My in-development Muldis D language is homoiconic as a core feature, its source
code is data to it, and the native syntax of the language resembles an abstract
syntax tree. This tree of nodes primarily defines behavior of the code, but it
also supports arbitrary metadata per node, which for example can be used to
preserve concrete syntax for any programming language that can be parsed into
Muldis D nodes or conversely generated from said.
For example, you can have one type of node defining a function, and its details
are defined by its attributes or child nodes, such as its result type, its
parameters, whether it is declared associative/commutative/etc or not, and the
expression(s) defining its body. Another type of node defines a call to a
function, another type defines a text literal, another a relation literal, and
so on. Conversely, a node can define a schema or package etc. Example
metadata, which is also structured, could include line numbers or code comments
or whitespace or exact numeric literal formats or quoting formats or exact
keyword choices, for example.
Using these node data types, we have a fairly normalized representation of any
source code (or data) that is easy to introspect or transform with code. A key
design of Muldis D is the clear separation of syntax and behavior.
A parser is just a function that takes (typically) a character string as input
and produces a node (tree) as output. A compiler is just a function or
operation that takes a node (tree) as input and produces machine code. An
optimizer can be a function that derives one node tree from another, either as
its own operation or typically as part of the compiler stage.
A compiler or optimizer generally can trivially ignore the node metadata, but a
code generator or debugger can use it; metadata can be stripped without
affecting behavior. The canonical tree form can also easily be mapped
losslessly with relation forms, such as typical information schemas have.
Practically all behavior is defined in terms of generic type and routine
definitions. Practically all system-defined types and routines are defined in
one or more libraries/modules/packages that have the same format as those users
would write like extensions. So, all the relational operators have the same
syntax as say string or numeric or array operators.
I envision that the most effective way to use Muldis D to handle an arbitrary
programming language, including the native SQL syntax+behavior of each SQL DBMS,
is to have a Muldis D library+parser pair for it.
For example, to represent PostgreSQL 9.2 most directly, we have a library with
an explicitly defined type and routine for every built-in that Pg 9.2 has, and
we also have a parser function that takes the SQL syntax that Pg 9.2 understands
and produces a Muldis D node tree consisting of calls to the routines of that
library or value selectors of types in that library (things like SELECT and
INSERT etc are each mapped to a routine too). That way, even with a standard
node format that isn't specific to a typical language or version, the code for
parsing Pg 9.2 SQL has the minimal amount of indirection that it has to deal
with, as each syntax element would have a direct library call counterpart.

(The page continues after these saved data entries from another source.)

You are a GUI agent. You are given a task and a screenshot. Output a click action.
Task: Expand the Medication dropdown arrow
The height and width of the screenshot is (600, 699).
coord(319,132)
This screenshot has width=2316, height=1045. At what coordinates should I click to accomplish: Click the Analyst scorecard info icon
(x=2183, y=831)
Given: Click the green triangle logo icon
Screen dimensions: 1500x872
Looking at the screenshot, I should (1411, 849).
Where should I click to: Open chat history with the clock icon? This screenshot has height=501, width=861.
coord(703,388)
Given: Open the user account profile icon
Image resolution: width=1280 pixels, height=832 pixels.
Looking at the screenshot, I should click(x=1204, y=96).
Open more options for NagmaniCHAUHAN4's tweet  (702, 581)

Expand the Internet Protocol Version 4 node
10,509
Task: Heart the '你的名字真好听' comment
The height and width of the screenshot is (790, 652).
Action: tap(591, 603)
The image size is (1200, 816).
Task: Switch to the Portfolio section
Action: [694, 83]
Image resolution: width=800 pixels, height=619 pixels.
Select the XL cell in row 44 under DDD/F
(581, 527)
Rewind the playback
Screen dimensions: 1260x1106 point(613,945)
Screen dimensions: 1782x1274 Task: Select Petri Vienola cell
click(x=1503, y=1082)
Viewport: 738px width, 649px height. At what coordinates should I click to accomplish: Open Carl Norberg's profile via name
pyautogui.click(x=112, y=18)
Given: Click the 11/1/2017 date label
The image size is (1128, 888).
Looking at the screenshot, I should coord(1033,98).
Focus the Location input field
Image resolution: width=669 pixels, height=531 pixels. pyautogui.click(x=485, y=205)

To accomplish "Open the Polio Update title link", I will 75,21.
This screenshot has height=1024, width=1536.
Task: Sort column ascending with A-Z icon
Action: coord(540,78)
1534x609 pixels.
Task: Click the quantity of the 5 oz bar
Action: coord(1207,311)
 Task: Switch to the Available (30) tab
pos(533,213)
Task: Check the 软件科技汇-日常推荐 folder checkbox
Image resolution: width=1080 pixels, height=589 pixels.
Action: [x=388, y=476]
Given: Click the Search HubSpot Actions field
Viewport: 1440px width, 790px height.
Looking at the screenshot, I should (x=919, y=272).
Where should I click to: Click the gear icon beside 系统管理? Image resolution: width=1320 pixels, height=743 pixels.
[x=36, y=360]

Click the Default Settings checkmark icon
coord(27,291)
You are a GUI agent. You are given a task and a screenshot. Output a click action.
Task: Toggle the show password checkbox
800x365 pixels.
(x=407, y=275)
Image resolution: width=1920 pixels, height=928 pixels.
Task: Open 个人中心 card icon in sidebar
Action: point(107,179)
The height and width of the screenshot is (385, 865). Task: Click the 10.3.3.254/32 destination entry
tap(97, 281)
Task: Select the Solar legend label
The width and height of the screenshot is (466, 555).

Similarly, the existing Pg 9.2 SQL compiler would have the least indirection to
take said nodes and execute them. (The library would be named eg "Postgres_9_2"
for example, which makes it easier say to also have one side-by-side for other
versions, shims, legacy code you want to more easily support compatibility with.)
Where one decides to do cross-compilation, say make Oracle SQL run on Pg, that
could be done as simply as defining a library for Oracle SQL with the
routines+types that has, and then mapping it to a Pg one just in terms of shim
calls (which the compiler can optimize away as applicable), and so parsers or
compilers never necessarily have to deal with behavior compatibility issues.
I am presently working out the exact set of such language nodes, and making a
reference implementation which is mostly self-defined and would compile to Perl
code, and hope to have the first Muldis D executable by the end of this summer.
I am confident that an adaption of this design into C or whatever would serve
Postgres greatly in letting it effectively parse multiple languages, anywhere
from application programming languages to multiple SQL dialects or versions.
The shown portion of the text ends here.